I make it 18.30 hours precisely by my chronometer. (Actually this is the /salute animation - very Roman!)

The only bonus you get with the Standard is the Clockwork Calamity illusion but it's a very nice perk indeed. In keeping with the strongly nostalgic - not to say retro - theme of the expansion, this is modeled on the classic EverQuest clockwork model, complete with key in the back.

Star animator Ttobey has hooked it up with fifteen emote animations plus the usual idling suite and you can ride and fly all mounts with the illusion displaying. Well, no, actually. They said you could but you can't. Not if, like me, you have wings. You just hang in the air, apparently unsupported, because while the various "wing" mounts go in your Mount slot they actually display from the Cloak slot - I think.

Anyway, a levitating clockwork looks pretty good, although they maybe should switch off the clanking "running" sounds. The animations are fantastic. So good I took the trouble to make a short video to show off a few of them.



The Clockwork isn't just about looks. It's also a buff and a substantial one. Every recent expansion has come with a buff like this attached but I always forget to use them. So much so that, when I checked this morning, I found the last two still unclaimed.

Given that I regularly complain about how slow the xp is in each expansion, especially when new levels are involved, it seems counter-intuitive (or possibly idiotic) that I don't take advantage of the buffs designed to alleviate that, not least the 10% direct buff to xp gain.

Have you really got nothing better to do than just hang about?
The problem has always been that the buffs come from an item that you place in your house and go visit and I just never get around to doing it. Also, they have always been one per account, meaning every character has to go to the same house to get the buff.

This time is different: the buff is an illusion cast on yourself from your spellbook and every character gets their own. No excuse not to use it this time. Plus, if I recall correctly from the presentation, the buff stacks with previous buffs from the house items. So I suppose I'll have to place those after all.

There's no NDA on the beta so no doubt lots more hard information will come out over the next few weeks. Also, I'm sure, a huge amount of complaints because if there's one thing EQ2 players know how to do it's complain.

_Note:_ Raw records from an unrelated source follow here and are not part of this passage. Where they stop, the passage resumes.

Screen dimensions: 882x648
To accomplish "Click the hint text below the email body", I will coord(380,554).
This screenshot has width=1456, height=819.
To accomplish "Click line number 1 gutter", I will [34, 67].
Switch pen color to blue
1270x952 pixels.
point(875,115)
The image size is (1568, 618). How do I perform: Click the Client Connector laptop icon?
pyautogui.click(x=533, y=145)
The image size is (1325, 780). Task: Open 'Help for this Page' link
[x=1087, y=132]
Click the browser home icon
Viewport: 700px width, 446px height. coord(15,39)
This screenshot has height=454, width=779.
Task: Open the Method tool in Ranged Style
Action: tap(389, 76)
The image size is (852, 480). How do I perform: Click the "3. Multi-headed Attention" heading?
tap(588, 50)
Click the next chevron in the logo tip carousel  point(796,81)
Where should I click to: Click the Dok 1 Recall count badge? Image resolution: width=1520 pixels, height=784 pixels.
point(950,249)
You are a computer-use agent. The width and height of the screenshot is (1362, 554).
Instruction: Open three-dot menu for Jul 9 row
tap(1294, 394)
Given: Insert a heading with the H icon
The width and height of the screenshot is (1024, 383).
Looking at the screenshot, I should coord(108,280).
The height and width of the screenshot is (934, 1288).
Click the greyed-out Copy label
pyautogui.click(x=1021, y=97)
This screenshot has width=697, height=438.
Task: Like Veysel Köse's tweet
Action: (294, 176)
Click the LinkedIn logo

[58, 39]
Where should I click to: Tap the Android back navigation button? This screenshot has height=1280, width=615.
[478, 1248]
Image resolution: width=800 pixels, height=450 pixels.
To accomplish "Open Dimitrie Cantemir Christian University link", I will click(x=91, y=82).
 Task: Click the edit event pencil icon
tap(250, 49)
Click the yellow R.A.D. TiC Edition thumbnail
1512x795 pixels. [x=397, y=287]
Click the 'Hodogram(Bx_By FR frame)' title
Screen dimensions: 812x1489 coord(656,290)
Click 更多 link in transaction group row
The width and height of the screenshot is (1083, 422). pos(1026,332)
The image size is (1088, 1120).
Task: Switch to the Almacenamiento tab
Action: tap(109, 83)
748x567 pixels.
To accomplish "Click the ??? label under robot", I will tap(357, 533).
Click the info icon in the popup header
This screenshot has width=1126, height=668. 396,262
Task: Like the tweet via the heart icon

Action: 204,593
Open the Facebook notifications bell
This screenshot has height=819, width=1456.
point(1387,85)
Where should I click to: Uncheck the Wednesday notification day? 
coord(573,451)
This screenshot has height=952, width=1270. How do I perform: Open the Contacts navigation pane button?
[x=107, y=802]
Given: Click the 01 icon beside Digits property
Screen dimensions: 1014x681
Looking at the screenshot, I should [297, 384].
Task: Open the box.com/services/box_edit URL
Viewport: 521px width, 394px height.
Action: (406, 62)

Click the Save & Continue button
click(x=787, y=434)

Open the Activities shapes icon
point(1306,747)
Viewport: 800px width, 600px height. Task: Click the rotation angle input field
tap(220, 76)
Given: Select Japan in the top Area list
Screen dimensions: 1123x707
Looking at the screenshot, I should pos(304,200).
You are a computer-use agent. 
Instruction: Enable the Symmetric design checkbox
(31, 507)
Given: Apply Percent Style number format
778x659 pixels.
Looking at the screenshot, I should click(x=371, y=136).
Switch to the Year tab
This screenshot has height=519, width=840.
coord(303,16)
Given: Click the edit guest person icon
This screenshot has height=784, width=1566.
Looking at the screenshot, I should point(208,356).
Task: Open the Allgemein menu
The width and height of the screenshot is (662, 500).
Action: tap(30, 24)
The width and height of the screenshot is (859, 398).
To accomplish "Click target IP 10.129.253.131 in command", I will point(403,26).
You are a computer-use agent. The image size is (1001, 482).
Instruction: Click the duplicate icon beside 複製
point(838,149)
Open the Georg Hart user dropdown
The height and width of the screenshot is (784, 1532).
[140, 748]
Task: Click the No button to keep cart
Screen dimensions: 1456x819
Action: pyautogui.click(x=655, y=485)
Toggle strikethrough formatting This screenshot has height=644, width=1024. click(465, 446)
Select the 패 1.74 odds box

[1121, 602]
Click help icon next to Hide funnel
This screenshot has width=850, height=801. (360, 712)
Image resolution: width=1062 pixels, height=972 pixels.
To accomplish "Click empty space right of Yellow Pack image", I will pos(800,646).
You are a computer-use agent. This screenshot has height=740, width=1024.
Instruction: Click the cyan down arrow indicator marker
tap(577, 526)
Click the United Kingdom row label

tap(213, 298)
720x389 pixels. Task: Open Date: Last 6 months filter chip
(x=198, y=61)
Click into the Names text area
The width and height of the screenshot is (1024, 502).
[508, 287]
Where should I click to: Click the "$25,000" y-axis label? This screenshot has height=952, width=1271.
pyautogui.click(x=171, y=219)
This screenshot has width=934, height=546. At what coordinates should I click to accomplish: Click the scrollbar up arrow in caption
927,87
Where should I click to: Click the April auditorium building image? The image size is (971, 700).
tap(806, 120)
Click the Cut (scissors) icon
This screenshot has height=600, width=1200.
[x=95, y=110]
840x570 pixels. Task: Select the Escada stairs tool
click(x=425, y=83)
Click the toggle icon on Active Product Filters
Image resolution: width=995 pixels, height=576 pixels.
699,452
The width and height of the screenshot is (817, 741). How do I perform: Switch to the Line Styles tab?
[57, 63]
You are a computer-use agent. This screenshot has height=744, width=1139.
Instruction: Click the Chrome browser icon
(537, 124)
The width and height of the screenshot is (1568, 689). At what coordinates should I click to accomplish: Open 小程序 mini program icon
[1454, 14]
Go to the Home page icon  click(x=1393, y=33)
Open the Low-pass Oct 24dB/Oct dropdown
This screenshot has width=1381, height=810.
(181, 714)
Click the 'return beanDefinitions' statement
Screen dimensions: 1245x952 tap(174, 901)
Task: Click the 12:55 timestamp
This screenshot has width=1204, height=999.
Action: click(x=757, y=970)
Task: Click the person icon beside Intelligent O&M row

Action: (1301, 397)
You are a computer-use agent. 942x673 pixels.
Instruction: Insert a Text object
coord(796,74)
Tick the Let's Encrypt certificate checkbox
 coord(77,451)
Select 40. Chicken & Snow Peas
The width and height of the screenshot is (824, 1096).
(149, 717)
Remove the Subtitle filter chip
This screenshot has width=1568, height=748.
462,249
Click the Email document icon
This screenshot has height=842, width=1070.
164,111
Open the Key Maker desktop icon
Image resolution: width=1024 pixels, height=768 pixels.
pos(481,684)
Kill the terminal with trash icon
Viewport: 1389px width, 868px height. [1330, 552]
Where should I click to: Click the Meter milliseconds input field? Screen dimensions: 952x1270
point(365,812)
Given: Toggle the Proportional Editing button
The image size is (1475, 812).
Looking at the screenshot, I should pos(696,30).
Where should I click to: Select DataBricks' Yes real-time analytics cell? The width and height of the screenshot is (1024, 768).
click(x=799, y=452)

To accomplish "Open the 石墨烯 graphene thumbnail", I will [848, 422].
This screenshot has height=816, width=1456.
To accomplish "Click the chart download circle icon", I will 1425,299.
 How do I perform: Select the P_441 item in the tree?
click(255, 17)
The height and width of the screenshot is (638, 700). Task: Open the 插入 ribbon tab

I think EQ2 is now the best value MMORPG available. Were you to start now as a brand new player. for the extremely reasonable price of the Standard expansion you'd get all thirteen previous expansions. And the base game, of course, is free. That's a lot of content and it's top quality, too.

If you're a returning player who may have fallen out of range of the current end-game, note that you get a Level 100 boost with all versions of Planes of Prophecy. As for gear, which was a problem for some at the beginning of the last expansion, well, if Yun Zi's gear wasn't enough, there's a Quartermaster in Plane of Magic who will give (not sell) you a complete set of armor that's a slight upgrade from the Panda's set.

I don't plan to do anything in the beta even though there are some good rewards for doing so. It's only a month or so until the real thing. I can wait. I might pop in to take a screenshot or two, though, and the beta forums are open to all to read, so I'm not going to try and keep my launchday experience entirely pristine. I'm sure there'll be plenty to discover even so.

The inevitable doomsayers are already talking about this being the last expansion EQ2 will ever get and crowing about the imminent demise of the game itself. On what evidence I'm not sure, other than that no MMO can go on forever and EQ2 has been around for a while now.

If longevity was based on quality rather than fashion, though, EQ2 would be safe for the rest of the century. Long may it continue!